Nine-year-old Asean Johnson delivered a speech at Monday’s downtown rally that has already been viewed over 30,000 times on YouTube. Marcus Garvey, originally slated for closing, would have shifted Johnson to Mount Vernon Elementary School. Johnson also testified before the Board of Education last Wednesday and was featured in a Sun-Times editorial, which noted he has “poise and confidence” beyond his years, and had this to say about his school:
He held up a recent Sun-Times editorial, which noted that Garvey already has all the extras — including a well-stocked library and computer lab — that CPS has promised students at Mount Vernon, Garvey’s “welcoming school.”
Garvey also has higher test scores than Mount Vernon, though that school has shown more growth than Garvey recently. And Garvey appeared anything but under-used when we visited in early April.
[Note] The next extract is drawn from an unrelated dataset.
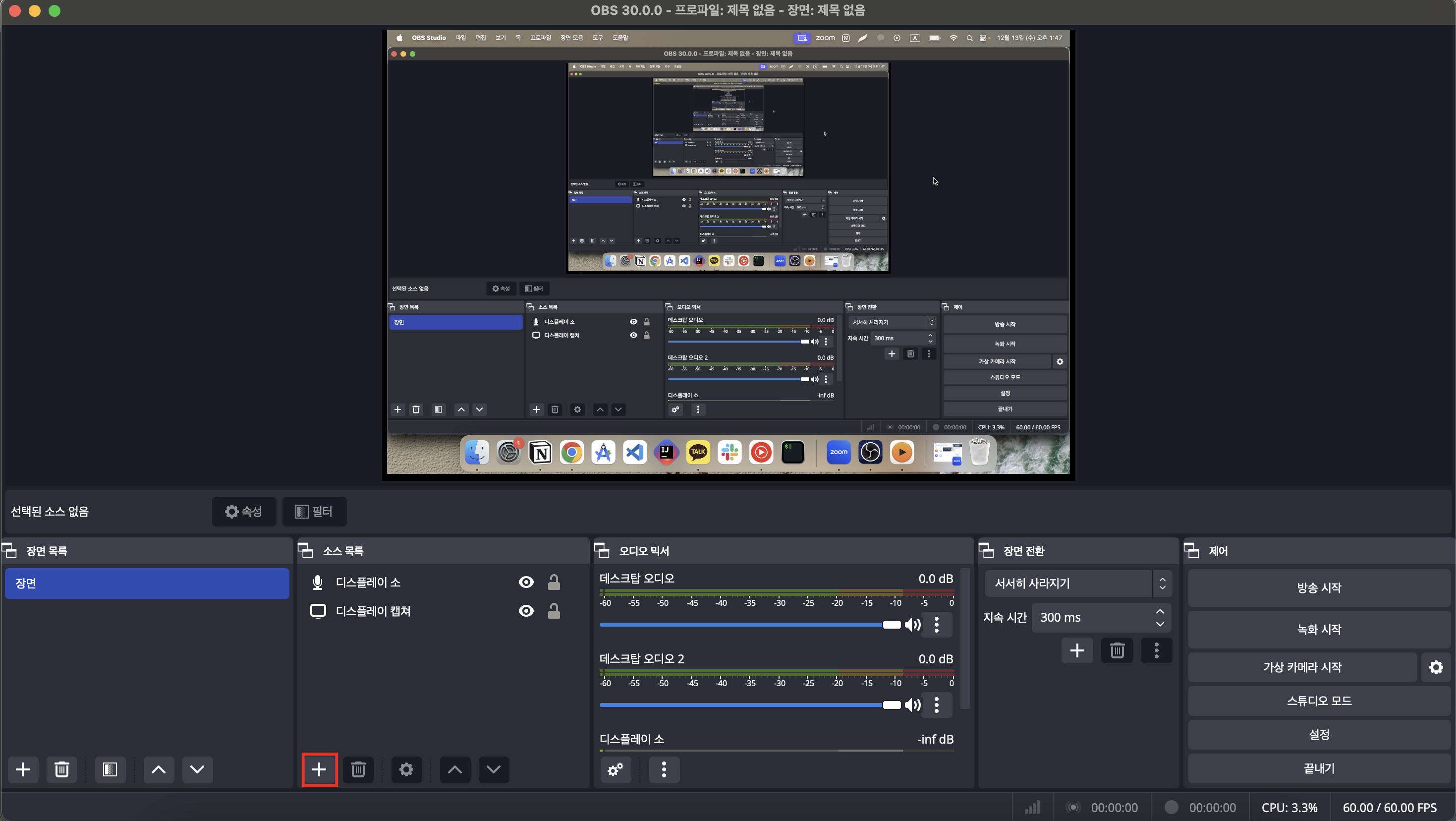Click 녹화 시작 button
This screenshot has height=821, width=1456.
point(1319,629)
Here’s a transcript of Johnson’s speech on Monday, although you have to watch the video to appreciate its passion:
My name is Asean Johnson. I’m from Marcus Garvey School, located on 103rd and Morgan. I come to you today to talk about the school closings. Rahm Emanuel thinks that we all are toys. He thinks that he can just come into our schools and move all our kids all over the gang lines and just say, ‘Let’s take this school out; we don’t care about these kids.’ But these kids, they need safety. Rahm Emanuel does not care about our schools. He’s not caring about our safety. He only cares about his kids. He only cares about what he needs. He do not care about nobody else but himself. He let Barbara Byrd-Bennett, a woman from Detroit who don’t know the streets of Chicago, come in and close these schools. You should be investing in these schools, not closing them. You should be supporting these schools, not closing them. We’ve still got people today who are going to City Hall with the board and Rahm Emanuel. We are not toys. We are not going down without a fight. It is 90 percent of school closings in African-American (neighborhoods.) This is racism right here. We are black and we are proud. We are white and we are proud, no matter what the color is. No matter if you’re Asian, Chinese, it doesn’t matter. You should not be closing these schools without walking into them, seeing what is happening in these schools. Education is a right. That is why we have to fight.